Un esprit chagrin pleurnicherait sur la caste perdue des Daniel Ruiz ou sur la formidable caste des Pilar, trop souvent annihilée par les pattes flageolantes des novillos et plus encore des toros, ou encore sur l’inutile tromperie qui consiste, là comme en beaucoup d’autres lieux, à afficher des poids généreusement gonflés, souvent d’une cinquantaine de kilos, pour faire croire que les 460 kg. réglementaires sont largement dépassés, ou même sur certaines partialités bien suspectes de tel ou telle président(e), voire sur le peu de sensibilité du public au toreo sobre et posé d’un José Luis Moreno ou d’un Sergio Aguilar, aux 4 gestes de Morante.

Un méchant esprit partirait en guerre contre le peu d’implication  de Morante et même de Ponce, contre l’aisance en roue libre de Castella, contre la pitoyable incapacité de Savalli.

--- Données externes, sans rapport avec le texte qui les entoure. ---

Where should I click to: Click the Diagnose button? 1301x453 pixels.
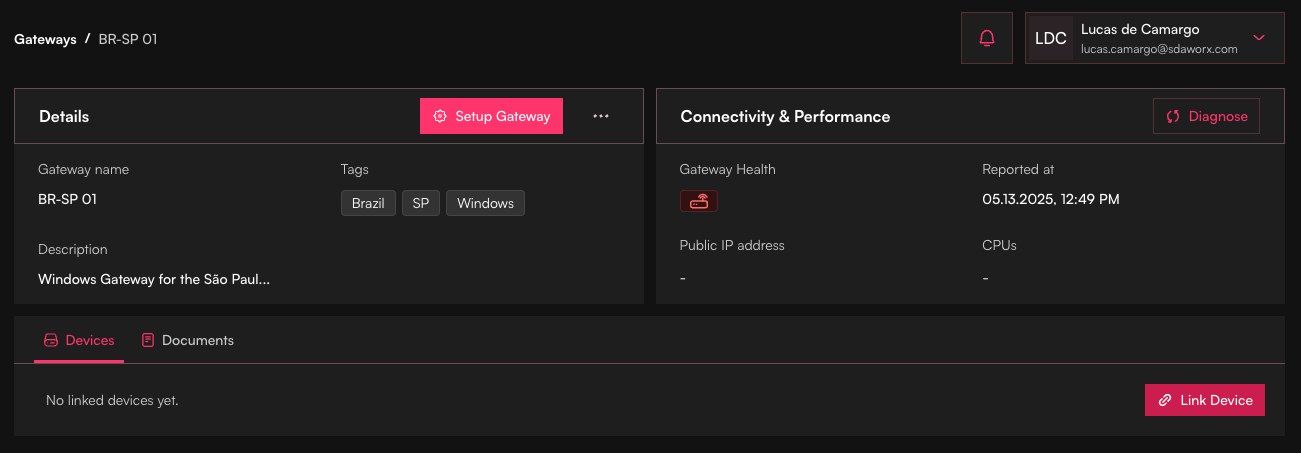click(x=1206, y=116)
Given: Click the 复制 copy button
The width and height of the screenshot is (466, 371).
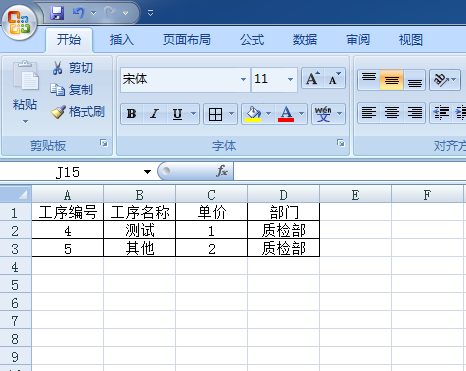Looking at the screenshot, I should 71,90.
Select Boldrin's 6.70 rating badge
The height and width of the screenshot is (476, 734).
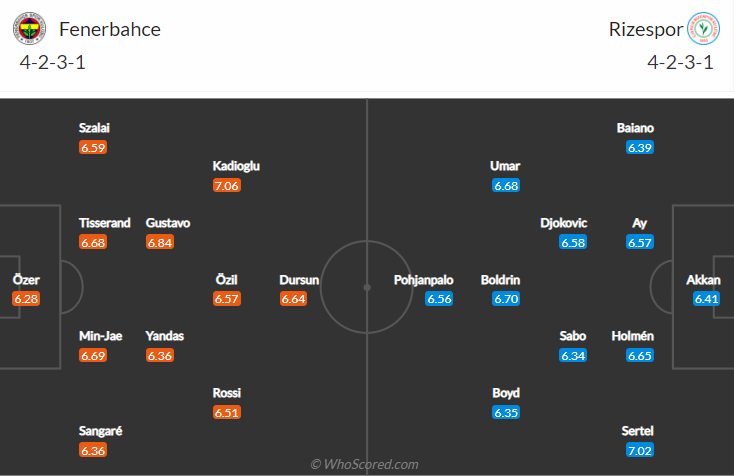pos(506,299)
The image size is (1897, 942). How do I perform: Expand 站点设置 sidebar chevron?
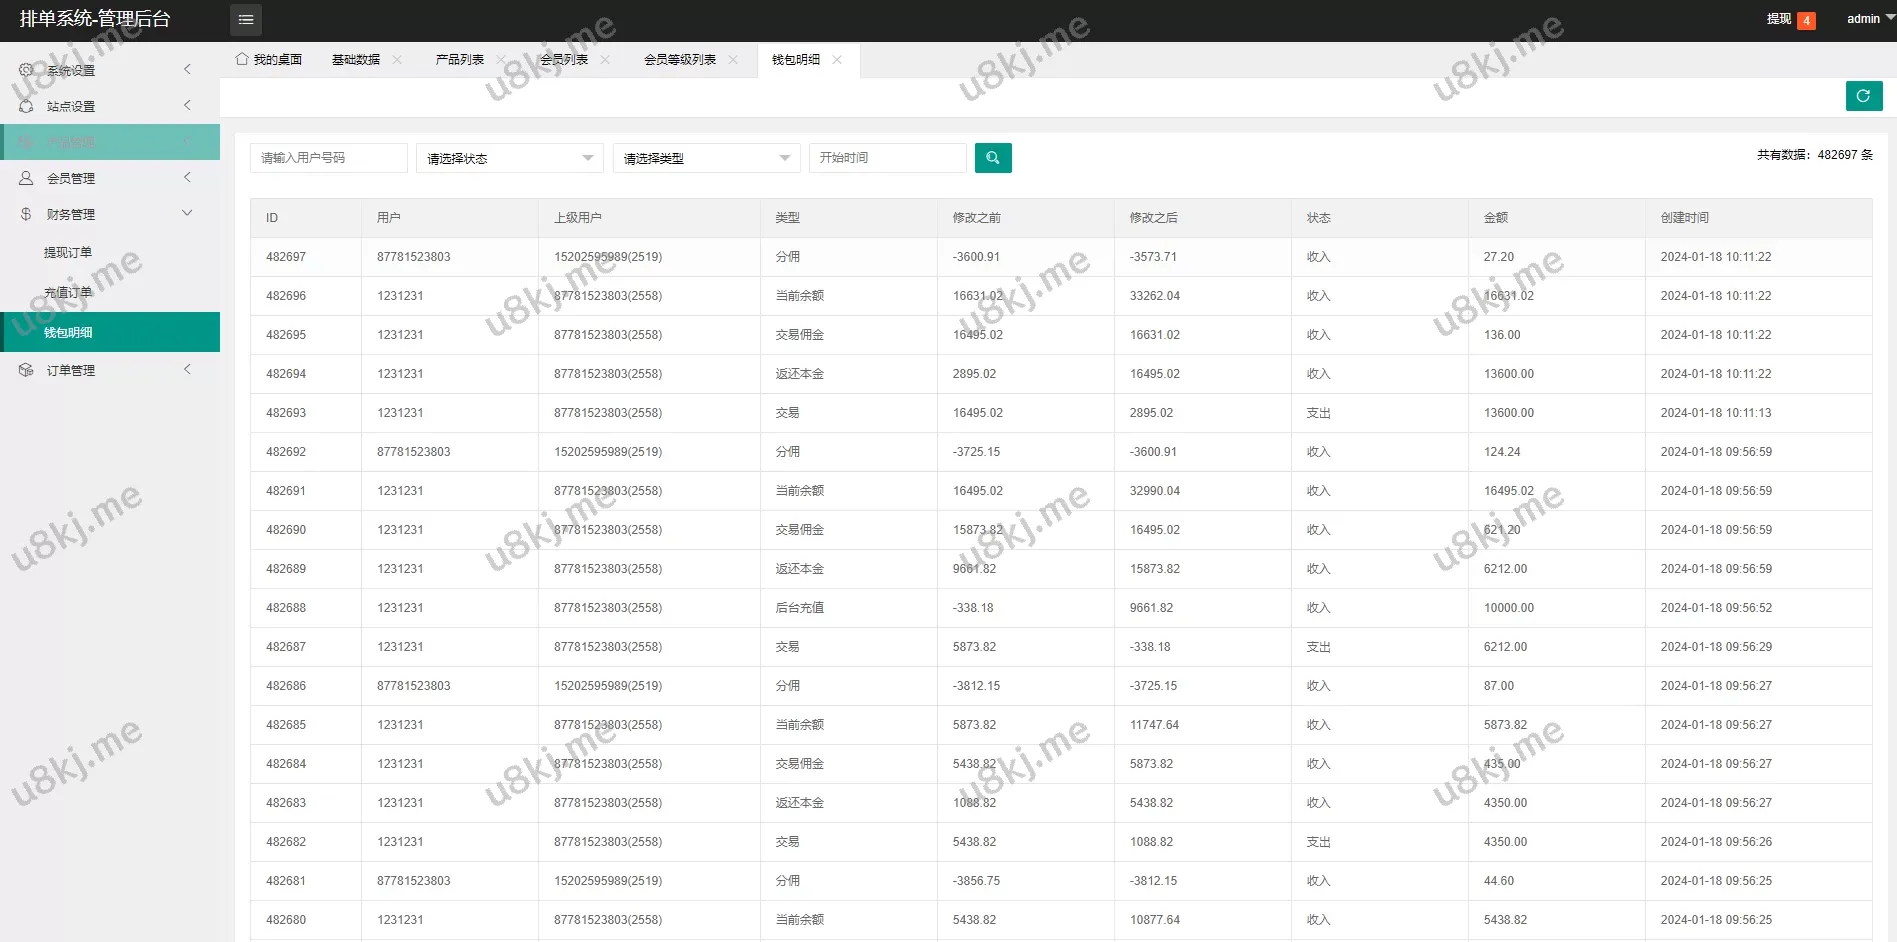[x=187, y=106]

Un esprit positif trouverait son bonheur à louer la caste retrouvée des petits (« tout petit » pour l’un d’eux) Victorinos, la bonté sans naïveté des La Quinta avec la fougue inlassable du 6ème, le beau toreo retrouvé de Diego Urdiales, la générosité sans bornes de Alberto Aguilar… le métier de Rafaelillo… le temple, peu dominateur mais tellement expressif, de Curro Díaz…

Un aficionado digne de ce nom pourrait retenir la grande faena du Cid, en voie de pleine réhabilitation… la formidable prestation de Perera transcendé au grand 6ème La Quinta qui, avec une bonne épée, aurait pu faire tomber un rabo légitime… Il pourrait aussi rejoindre le concert de louanges qui ne cesse d’entourer, à juste titre, un Juli triomphant, rayonnant, souverain, de plus en plus profond : en un mot, époustouflant.

Mais, faisant preuve de quelque originalité, pourquoi ne pas retenir le fabuleux toreo de cape du Juli à son premier La Quinta ? S’il n’a pas échappé aux yeux bien avertis, l’immense majorité des spectateurs n’y a vu que du feu. Un temple et une lenteur inouïs, une autorité absolue sur toute la longueur de la charge du premier au dernier centimètre. Le tout sans avoir l’air d’y toucher ni de forcer son talent. La chose est assez rare et tassez précieuse pour servir d’exergue à cette Feria dacquoise contrastée.